When you receive a gift that you like, thank Steve. If you don't like your gift, blame me 'cos I know that if I tell the truth then I "must have forgotten. Again" to put Steve's name on the tag, even though he didn't even know I'd bought the gifts until literally five minutes before we left the house.
It doesn't matter what I think or feel, as long as I agree with you.
My depression is psychosomatic and magically resolved when I came off the ADs, even though in reality it was because the new recipe had an allergen in it.
My psychosis is fake 'cos I am reducing the dosage of the AP without any negative affects, because I don't talk about what's really going on in my head.
I'm selfish and demanding and frustrating and you give up with me, yet you can't tell me how I'm feeling right now or yesterday or last week or last month, let alone longer ago than that.
I'm a liar about everything and anything you don't like is my fault instead of yours.

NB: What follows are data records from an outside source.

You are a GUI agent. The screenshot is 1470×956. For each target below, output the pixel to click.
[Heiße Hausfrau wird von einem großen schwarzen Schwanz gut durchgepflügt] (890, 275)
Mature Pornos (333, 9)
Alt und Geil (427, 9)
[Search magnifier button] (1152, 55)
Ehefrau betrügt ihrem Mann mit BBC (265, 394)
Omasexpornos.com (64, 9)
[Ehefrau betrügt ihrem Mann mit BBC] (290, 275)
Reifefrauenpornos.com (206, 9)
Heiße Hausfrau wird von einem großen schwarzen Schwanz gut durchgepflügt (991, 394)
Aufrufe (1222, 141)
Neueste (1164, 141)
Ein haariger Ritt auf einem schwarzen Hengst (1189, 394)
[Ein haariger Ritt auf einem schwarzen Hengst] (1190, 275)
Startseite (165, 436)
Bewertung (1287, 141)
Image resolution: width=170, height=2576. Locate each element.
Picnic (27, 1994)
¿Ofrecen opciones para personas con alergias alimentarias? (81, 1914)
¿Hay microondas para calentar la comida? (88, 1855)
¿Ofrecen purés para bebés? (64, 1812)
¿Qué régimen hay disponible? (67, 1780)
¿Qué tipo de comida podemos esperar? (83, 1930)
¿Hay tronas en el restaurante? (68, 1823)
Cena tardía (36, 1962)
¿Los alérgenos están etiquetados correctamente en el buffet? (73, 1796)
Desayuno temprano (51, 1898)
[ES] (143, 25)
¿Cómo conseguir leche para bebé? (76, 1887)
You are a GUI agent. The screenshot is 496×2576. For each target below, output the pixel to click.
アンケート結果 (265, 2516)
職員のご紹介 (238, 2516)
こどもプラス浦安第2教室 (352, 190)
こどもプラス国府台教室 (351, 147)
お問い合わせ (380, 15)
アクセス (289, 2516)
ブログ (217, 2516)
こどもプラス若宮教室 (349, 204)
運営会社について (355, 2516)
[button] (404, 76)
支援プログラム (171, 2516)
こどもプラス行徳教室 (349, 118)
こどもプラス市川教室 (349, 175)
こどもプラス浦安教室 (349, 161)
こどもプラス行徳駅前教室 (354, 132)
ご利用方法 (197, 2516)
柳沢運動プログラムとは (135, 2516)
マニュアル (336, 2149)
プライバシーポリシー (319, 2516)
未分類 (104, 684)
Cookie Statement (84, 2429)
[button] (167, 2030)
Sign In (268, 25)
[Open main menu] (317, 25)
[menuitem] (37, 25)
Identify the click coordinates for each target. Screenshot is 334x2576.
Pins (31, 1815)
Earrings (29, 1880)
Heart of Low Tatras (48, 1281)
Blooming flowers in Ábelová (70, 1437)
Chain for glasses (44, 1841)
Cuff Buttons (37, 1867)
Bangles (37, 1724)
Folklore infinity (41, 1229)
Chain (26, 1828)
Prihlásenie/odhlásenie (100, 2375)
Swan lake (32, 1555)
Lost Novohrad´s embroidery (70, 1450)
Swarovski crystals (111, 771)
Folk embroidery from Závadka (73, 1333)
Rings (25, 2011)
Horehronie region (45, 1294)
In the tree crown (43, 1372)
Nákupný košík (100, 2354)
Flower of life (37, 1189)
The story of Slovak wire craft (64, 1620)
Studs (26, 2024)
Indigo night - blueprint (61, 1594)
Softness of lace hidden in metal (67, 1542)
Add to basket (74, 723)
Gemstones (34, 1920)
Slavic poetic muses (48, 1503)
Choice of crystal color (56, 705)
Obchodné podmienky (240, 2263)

So, as well as no longer trusting anyone, I will keep lying too because that's what you all want. You want a meek, shy, forgiving, trustworthy friend who is there for you at the drop of a hat, 7 days a week, 24 hours a day, so that's exactly what you'll get until I die. Then you'll wonder why I didn't confide in you about how badly I was feeling. Well this blog post will hopefully provide you with the answers. I don't have any debts any more, so assuming I make it until the end of October this year, Steve will get my full life insurance and the mortgage will be paid off, so he'll only have the groceries and electricity and TV and internet and other ongoing bills to deal with and he can use my life insurance to pay off his debts so that he doesn't have to remortgage the house without my knowledge again.